# ACTION ITEM
The records are set out below this line. Return exactly the lines from the one containing "How do I perform: Remove" through the last, and exclude the pictures.

INFORMATION Block Start

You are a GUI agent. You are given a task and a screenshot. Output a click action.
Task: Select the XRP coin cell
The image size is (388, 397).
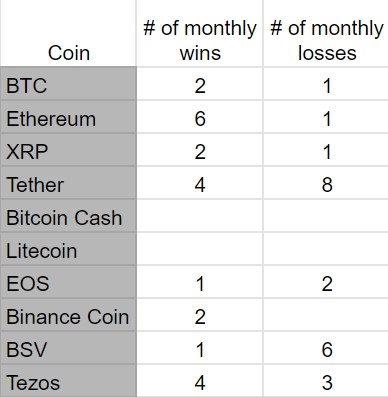tap(68, 150)
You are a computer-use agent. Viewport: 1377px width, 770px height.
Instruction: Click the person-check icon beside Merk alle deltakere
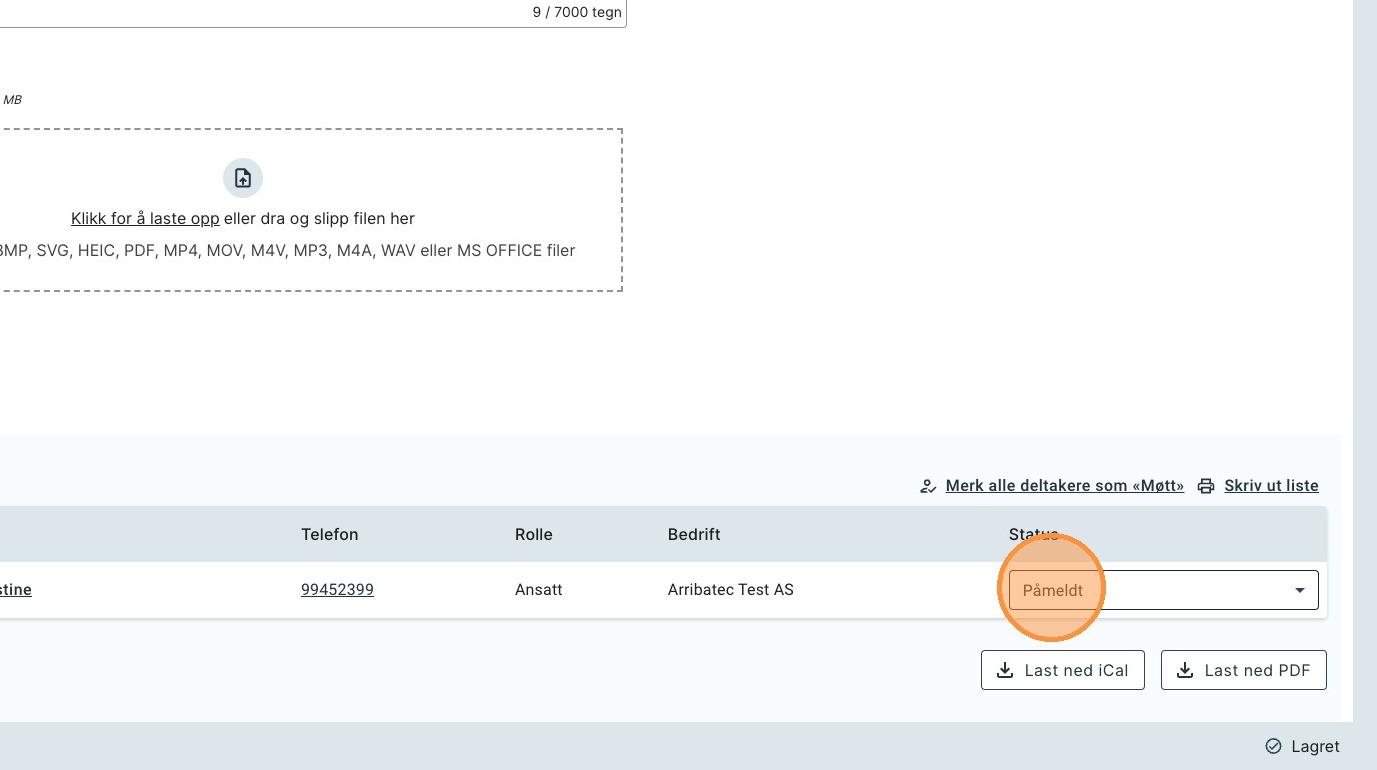(x=928, y=486)
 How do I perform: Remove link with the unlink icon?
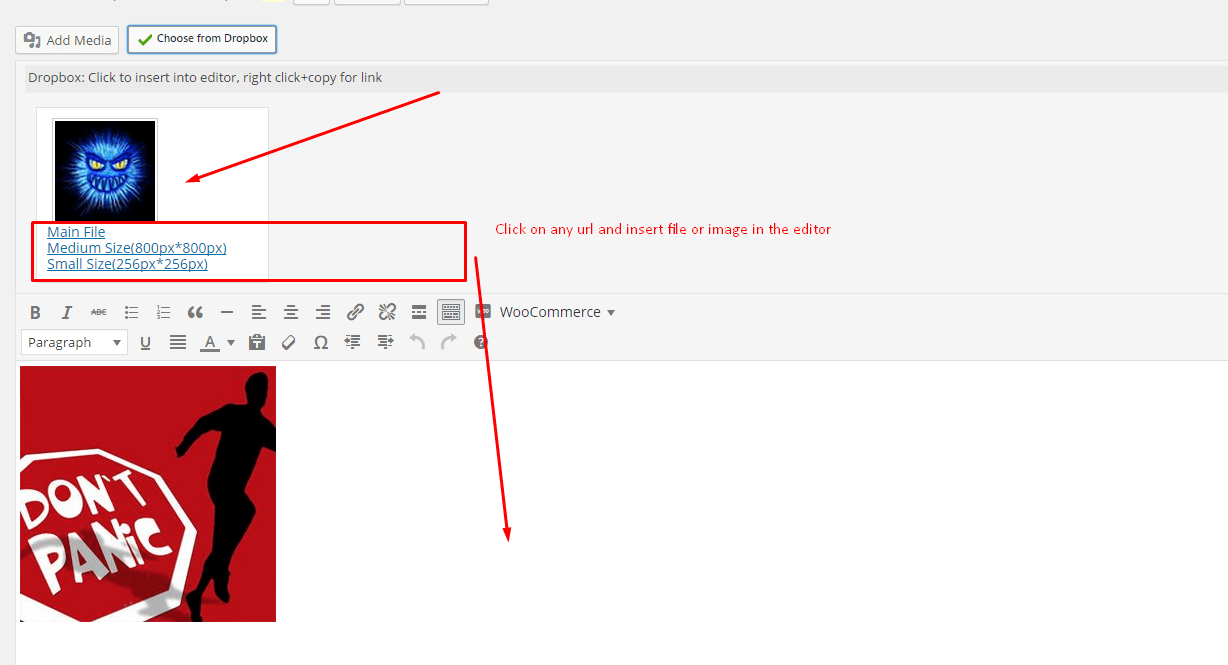point(387,312)
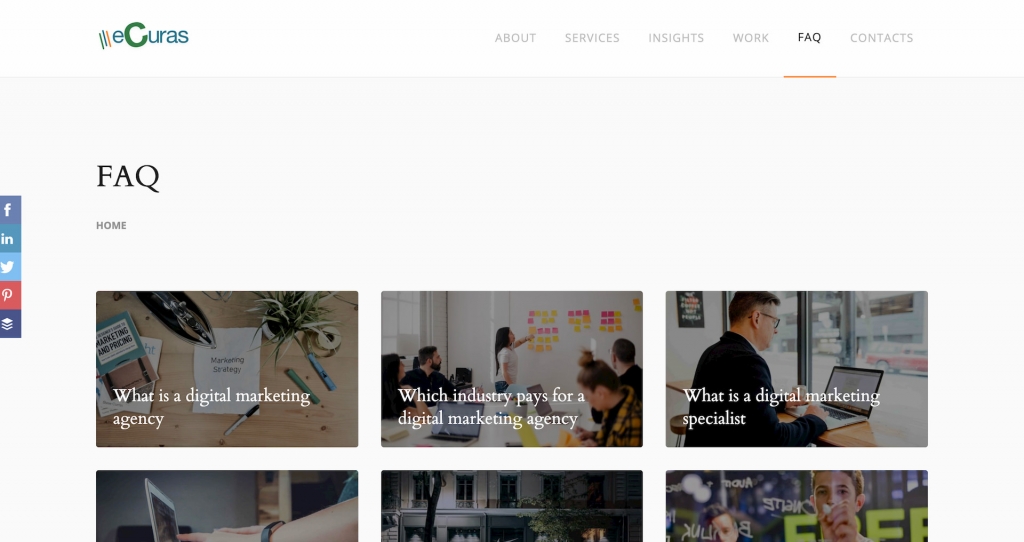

INFORMATION Block End

# SOLVED PROBLEM
 How do I perform: Remove link with the unlink icon?
point(387,312)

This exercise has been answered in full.